An easy way to understand METs is to think of one MET as being ‘the metabolic equivalent to sitting’. While the actual number of calories an individual burns also takes into account weight, age and fitness level, METs are an excellent universal measure of energy burnt during exercise.

As you would expect, when you begin to move and exercise, you’ll start to expend more energy, and this change can be universally measured as an increase in METs. So when you are on the treadmill, and the display in front of you is telling you that you are currently working at ‘5METs’, your metabolism is working 5 times faster than if you were sat down. 

Here are some MET values of various everyday household activities:

Sweeping Carpet 3.3 METS
Gardening 4.0 METs
Playing with Dog 4.0 METs
Washing the Car 4.5 METs
Playing with Kids 5.0 METs
Moving Furniture  6.0 METs

And here are some examples of MET values for some common exercises, see how they compare: 

Walking Slowly 2 METs
Brisk Walking 5 METs
Jogging (at 5mph) 8 METs
Running (at 7mph) 11.5 METs
Leisurely Swimming 6 METs
Football 7 METs
Tennis Doubles 5 METs
Golf (walking and pulling clubs) 4.3 METs
Slow Ball Room Dancing 3 METs

Why Are METs Useful?

Now you know what METs are, it’s time to find out why we need them.

METs are useful in identifying how intense the activity you are doing is. They help to allow estimates of the amount of energy needed for various exercises.
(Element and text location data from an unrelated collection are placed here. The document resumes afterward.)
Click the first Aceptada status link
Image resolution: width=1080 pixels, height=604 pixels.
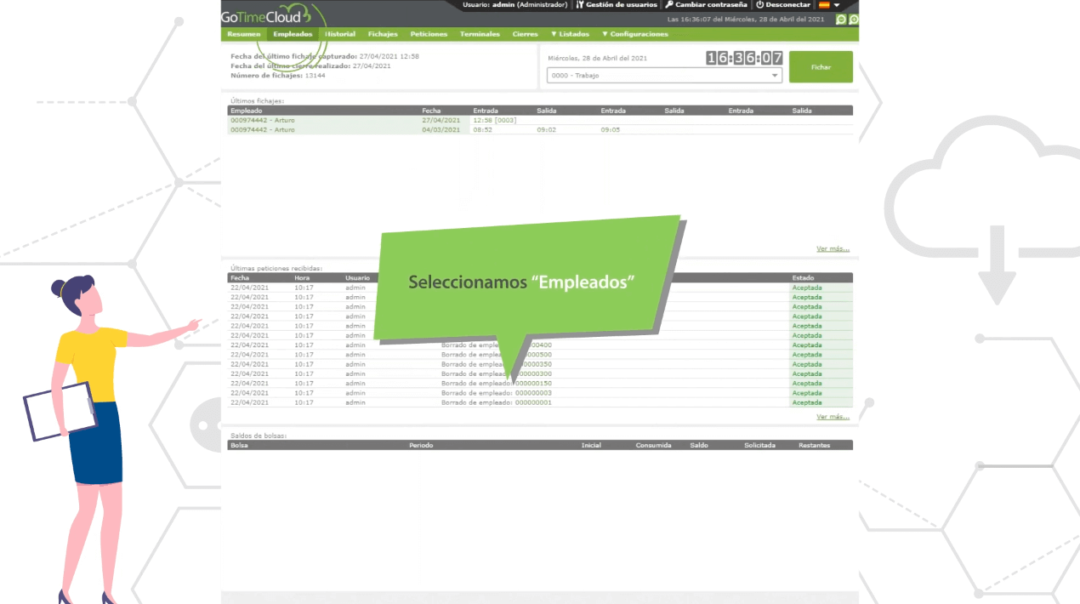pos(806,288)
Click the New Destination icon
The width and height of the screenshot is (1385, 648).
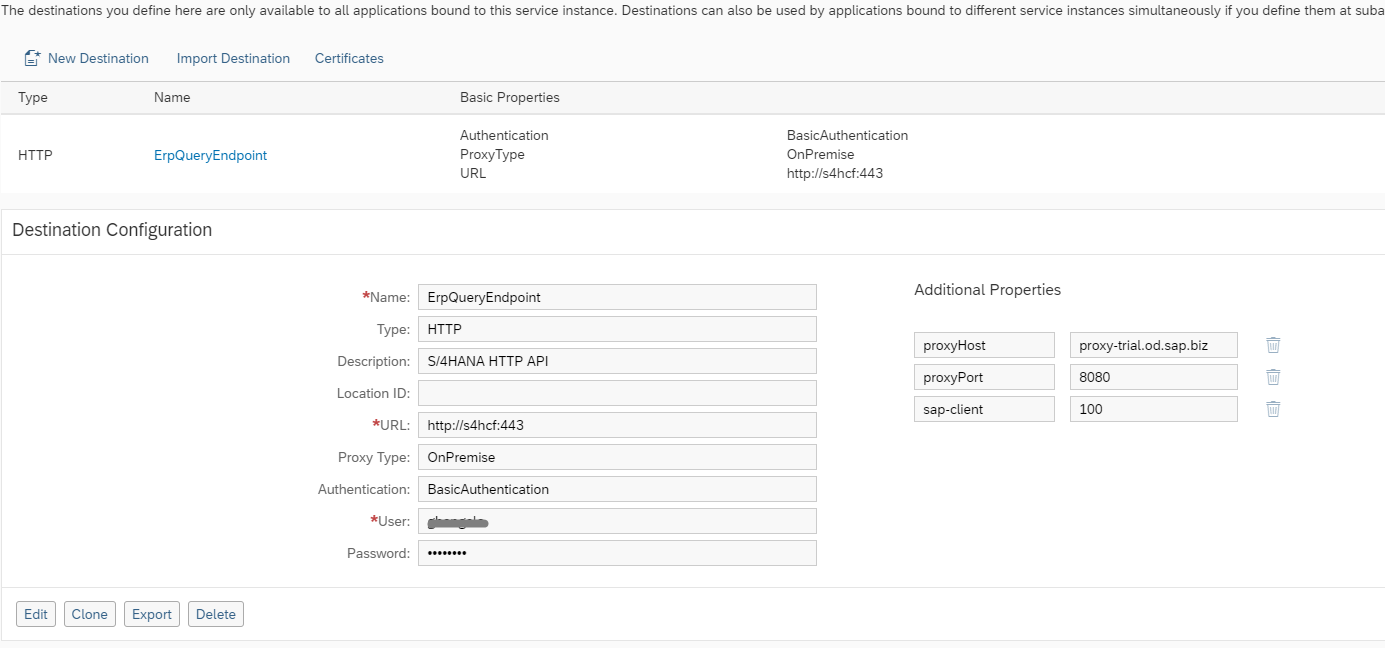click(32, 59)
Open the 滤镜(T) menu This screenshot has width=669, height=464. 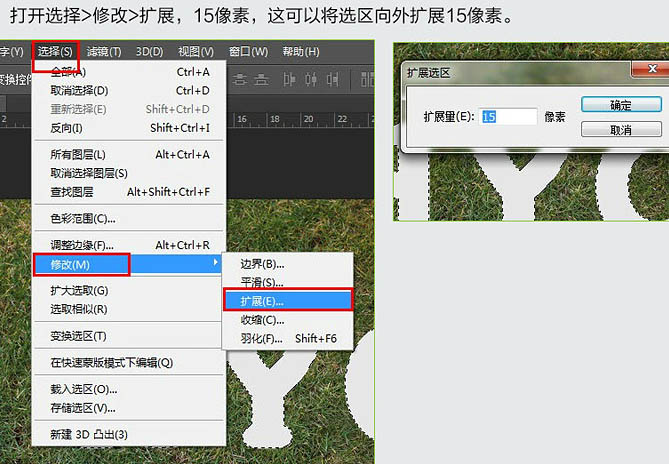[104, 52]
With this information, you can create more effective exercise programmes – whether for weight loss, muscle gain, or building endurance.

Being able to identify what intensity you are working at using a more objective measure is also useful when it comes to looking at the recommended activity guidelines. These guidelines state that individuals should do at least 150 minutes of ‘moderate’ intensity activity per week.

Generally, the boundaries of activity intensity (in METs) are classified as shown below:

Sedentary Intensity Less than 1.5 METs
Light Intensity Less than 3 METs
Moderate Intensity 3-6 METs
Vigorous Intensity More than 6 METs

Calories: A Language More Commonly Understood

METs are an excellent universal measure of activity intensity, but to fully utilise the information, you need to have an understanding of the relationship between METs and calories burned. After all, you’ll be measuring ‘food consumed’ in calories, so, to calculate your energy balance, you’ll need to know energy burned in calories too! 

Calculating calorie burn for METs is done as follows: 

Calories = METs x body weight (kg) x time (hours)

For Example:

If I am a 75kg male, jogging (5 METs) for 30 minutes…

I will have burned 187.5 calories.

Calories = 5 x 75 x 0.5

Using This Information

Once you know how many calories you are burning each time you exercise, you will have a much better idea of how you need to fuel your body to reach your goals.

Whether you are aiming for weight loss, training for a marathon or trying to gain muscle, knowing your energy outgoings will assist you in writing both your training and meal plans!

If it is weight loss you want, you need to make sure you are using more energy than you are taking in from food.

Otherwise, when you are trying to maintain body weight, gain muscle or fuel long distance runs, you should be trying to match (or exceed) your energy intake to your energy usage. 

Overall, gaining a proper understanding of METs and the intensity at which you are exercising is going to be incredibly useful in planning more efficient workouts and estimating how many calories you should be consuming to meet your fitness goals.

Next time you workout, pay a little more attention to your METs, and soon you’ll be fuelling your body like a pro. 

Ellen Havard

Ellen is a sport, health, & fitness writer and personal trainer currently studying at Loughborough University. Her training and coaching experience ranges from competitive cross country running to CrossFit and Olympic Weightlifting.